SOURCE
>>>>
The Modern Problem: Dealing With Abundance

Imagine this: You’re a hunter living in 10,000 BC. You wake up in the middle of the night and all you can think about is food. Since there’s no fridge storing your favorite chocolate rolls because chocolate and machines that keep food cold are still not invented, you start to sharpen your spear. No plastic screen to lock at. No important messages to read. It’s just you, sitting there, hungry, waiting for your tribe members to wake up so you can all together go get something to eat (and by get, I mean hunt an animal).

Years ago, citizens – or should we say tribe members – had one major task in life – to survive. And surviving back then was characterized by the following 3 things: 1) regular access to food and water; 2) safe place to rest; 3) making sure that the clan will continue to exist by reproducing.

Back then, in the hot savannah and in the cold tundras, people didn’t bother to think about higher meaning or how to decorate their tent. Words like multitasking and hustling to get rich were still not trendy. Finding food and making sure that everyone is safe was their main priority in life. People learned to hunt, to set traps, to communicate only to have something on the table.

Nowadays, obviously, things are quite different. You no longer have to learn how to throw a spear to have something to eat. You no longer have to learn how to track animals in the wilderness. But you do have a lot of other things to consider: What college to go to; What type of internship to choose; What type of content to post on your social media profile; What video game to play today; And the most dreadful, what to order for dinner.

That’s what life is right now. An endless conveyor of decisions that are thrown at you with no emergency button to pause. If you do nothing to handle the abundance, you’ll most probably end up overweight, addicted to alcohol, video games, and surrounded by piles of stuff that previously made you happy.

That’s why, not by choice but by necessity, our task today is the opposite of adding things in life – it’s subtracting. True well-being nowadays is handling abundance and training our minds to have enough.

The Problems of Abundance

50 years ago, there were not that many cars on the road. Owning a car was a luxury till one day Henry Ford decided that every man on the Earth needs a 4-wheel still frame with an engine inside to travel the around and take a break from the boring factory lifestyle. Yes, what he did was revolutionary but this was the first step towards the industrial revolution that later caused traffic jams and overflood supermarkets.

Similar thing happened when the internet came around. Before, to gain knowledge, you had to go to school or go to the library. There weren’t a lot of available books and becoming a master economist, for example, required reading probably around 20 books. Now, to get to the bottom of things, you need to read the entire Wikipedia section while listening to podcasts and researches recorded by smart glass-wearing dudes at 2x speed.


Same thing. You don’t simply choose between chicken and pork. You have wings, ribs, rolls, fried or poached, etc. Hell, even being a vegan is complicated. You can be vegetarian, only vegan, semi-vegetarian, plant-based vegan, raw vegan, or you can decide to fuck the stereotypes and become a part-time vegetarian and basically eat leaves only when you want to show off to your hipster friends on Instagram.
<<<<
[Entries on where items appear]
>>>>
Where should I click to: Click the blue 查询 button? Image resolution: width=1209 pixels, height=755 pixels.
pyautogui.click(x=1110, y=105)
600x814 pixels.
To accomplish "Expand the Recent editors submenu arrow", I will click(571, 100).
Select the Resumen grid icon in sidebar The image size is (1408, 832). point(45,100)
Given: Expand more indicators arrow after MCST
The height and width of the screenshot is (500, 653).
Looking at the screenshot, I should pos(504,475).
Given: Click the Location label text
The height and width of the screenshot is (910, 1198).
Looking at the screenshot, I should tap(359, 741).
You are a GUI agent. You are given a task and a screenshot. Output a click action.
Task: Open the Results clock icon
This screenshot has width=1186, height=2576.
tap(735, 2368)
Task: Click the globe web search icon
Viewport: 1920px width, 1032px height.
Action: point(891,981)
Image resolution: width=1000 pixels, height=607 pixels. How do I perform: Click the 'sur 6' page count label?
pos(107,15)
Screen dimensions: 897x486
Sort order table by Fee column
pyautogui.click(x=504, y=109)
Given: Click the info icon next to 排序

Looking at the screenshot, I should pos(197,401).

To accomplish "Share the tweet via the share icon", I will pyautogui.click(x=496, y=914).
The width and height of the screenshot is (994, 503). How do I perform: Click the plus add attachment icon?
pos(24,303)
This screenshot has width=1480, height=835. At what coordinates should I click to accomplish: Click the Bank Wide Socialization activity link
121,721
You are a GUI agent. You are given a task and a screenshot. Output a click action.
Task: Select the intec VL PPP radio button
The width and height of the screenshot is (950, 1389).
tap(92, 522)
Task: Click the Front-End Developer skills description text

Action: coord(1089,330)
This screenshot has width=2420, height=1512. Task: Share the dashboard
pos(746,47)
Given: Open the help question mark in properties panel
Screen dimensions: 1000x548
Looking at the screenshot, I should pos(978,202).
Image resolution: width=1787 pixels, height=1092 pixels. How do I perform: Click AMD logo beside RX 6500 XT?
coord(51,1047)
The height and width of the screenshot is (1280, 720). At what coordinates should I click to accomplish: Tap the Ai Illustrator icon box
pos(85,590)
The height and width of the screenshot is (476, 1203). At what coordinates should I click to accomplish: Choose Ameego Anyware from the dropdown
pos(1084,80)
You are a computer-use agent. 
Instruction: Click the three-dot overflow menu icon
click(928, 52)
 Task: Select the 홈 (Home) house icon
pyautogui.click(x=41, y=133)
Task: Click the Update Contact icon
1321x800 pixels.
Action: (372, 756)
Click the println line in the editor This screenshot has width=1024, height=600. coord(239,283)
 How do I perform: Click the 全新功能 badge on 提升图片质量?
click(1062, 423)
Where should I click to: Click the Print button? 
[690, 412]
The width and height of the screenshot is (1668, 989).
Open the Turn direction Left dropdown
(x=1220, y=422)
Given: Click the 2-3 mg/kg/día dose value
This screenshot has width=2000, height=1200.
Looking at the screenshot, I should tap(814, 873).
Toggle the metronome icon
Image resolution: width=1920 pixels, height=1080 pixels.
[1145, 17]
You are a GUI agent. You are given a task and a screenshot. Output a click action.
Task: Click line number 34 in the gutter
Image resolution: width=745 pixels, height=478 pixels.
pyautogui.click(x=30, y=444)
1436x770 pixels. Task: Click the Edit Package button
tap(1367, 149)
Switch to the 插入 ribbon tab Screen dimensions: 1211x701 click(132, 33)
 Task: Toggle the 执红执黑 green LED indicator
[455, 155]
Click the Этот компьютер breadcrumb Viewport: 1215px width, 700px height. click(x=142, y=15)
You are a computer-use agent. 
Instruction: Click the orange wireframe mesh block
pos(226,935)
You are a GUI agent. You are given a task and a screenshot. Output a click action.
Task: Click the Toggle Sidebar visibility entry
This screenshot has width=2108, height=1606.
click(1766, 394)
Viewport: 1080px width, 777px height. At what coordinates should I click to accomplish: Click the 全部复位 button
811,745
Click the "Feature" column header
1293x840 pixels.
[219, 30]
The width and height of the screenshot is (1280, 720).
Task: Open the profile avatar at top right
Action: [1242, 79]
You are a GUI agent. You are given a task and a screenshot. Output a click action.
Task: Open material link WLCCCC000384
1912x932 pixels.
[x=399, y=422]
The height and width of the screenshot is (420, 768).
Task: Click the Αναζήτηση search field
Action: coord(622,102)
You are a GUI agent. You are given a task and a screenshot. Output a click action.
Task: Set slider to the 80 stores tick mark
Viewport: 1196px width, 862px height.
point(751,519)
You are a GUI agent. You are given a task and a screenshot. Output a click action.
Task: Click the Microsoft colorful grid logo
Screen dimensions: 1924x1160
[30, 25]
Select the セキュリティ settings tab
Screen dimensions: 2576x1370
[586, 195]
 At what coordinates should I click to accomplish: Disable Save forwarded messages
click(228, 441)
<<<<
PARTS OF THE EXERCISE
• A. Answer these questions using the article on abundance:
(i) What three things characterized surviving in the past, according to the article?
(ii) Roughly how many books did becoming a master economist require before the internet?
(iii) Who decided that every man on the Earth needed a 4-wheel frame with an engine?
• B. Proceed with the article on abundance, continuing it from its final paragraph.

ANSWERS PER TASK
• A.
(i) Regular access to food and water, a safe place to rest, and making sure the clan would continue to exist by reproducing.
(ii) Around 20 books.
(iii) Henry Ford.

• B.
Of course, what to eat is only part of the problem. You also have to consider what style of clothes you want to wear. What clubs to go to. What type of music to listen to… The available options are countless.

Having more options was cool in the beginning until it became the sicknesses of our time. Now, you can’t even easily decide what coke to drink because there are so many freaking options.

Why Abundance Is a Problem?

We’re literally bombarded by stuff.

You wake up, you grab your phone, and you dive deep into the endless abyss of online information. When you need a new pair of jeans or new sneakers, you spend a week comparing models and looking for the best deal. When you visit the mall or the nearest shopping center, you panic and you freeze because you can’t decide which one of the thousand available cereals to buy.

And while we enjoy the available options, we also dread them. Our logic brakes when we’re presented with more than 2 options and we always get more than we need because we fear that we’ll miss out on something. Therefore, we gain weight, fill our tiny apartments with stuff we rarely use and our minds become like a junkyard full of ideas that never see the light of the day.

But let me visualize this for you so you can better understand the problem here.

Years ago, our mind was mainly concern about the following things:

What people did 10,000 years ago
Find shelter > Get food and water > Reproduce. Pretty much in that order.

Today, it more or less looks like this:

What people crave now
The world is full of so many activities that we forget what’s truly important. We focus mainly on entertaining ourselves rather than improving ourselves.

You might say, “I’ll throw all of my stuff, stop visiting the mall and I’ll be OK.”

But the problem with abundance is more complicated than figuring out where to store your collection of vintage chairs, handle traffic and your shopping addiction. It’s a mindful problem rather than a logistic problem.

Sure, you can sell all of your possessions, wear only black clothes and embrace minimalism. However, if you don’t cage your always-desiring-more mind and explain to it that getting extra things is not the solution to all of your problems, you’ll soon find yourself back in the mall, or online, pressing like buttons and ordering clothes.

So, to handle abundance, you need to work from the inside out. To wipe your desire for more things and to set some restrictions in this borderless world.

How To Deal With Abundance?

Even if you are not close to the average salary in your country, you’re still living a better life than the folks who lived 100 years ago.

So, why are we then so depressed and unable to enjoy this thing called life?

Because we always crave more. Sadly, we desire the wrong side of more.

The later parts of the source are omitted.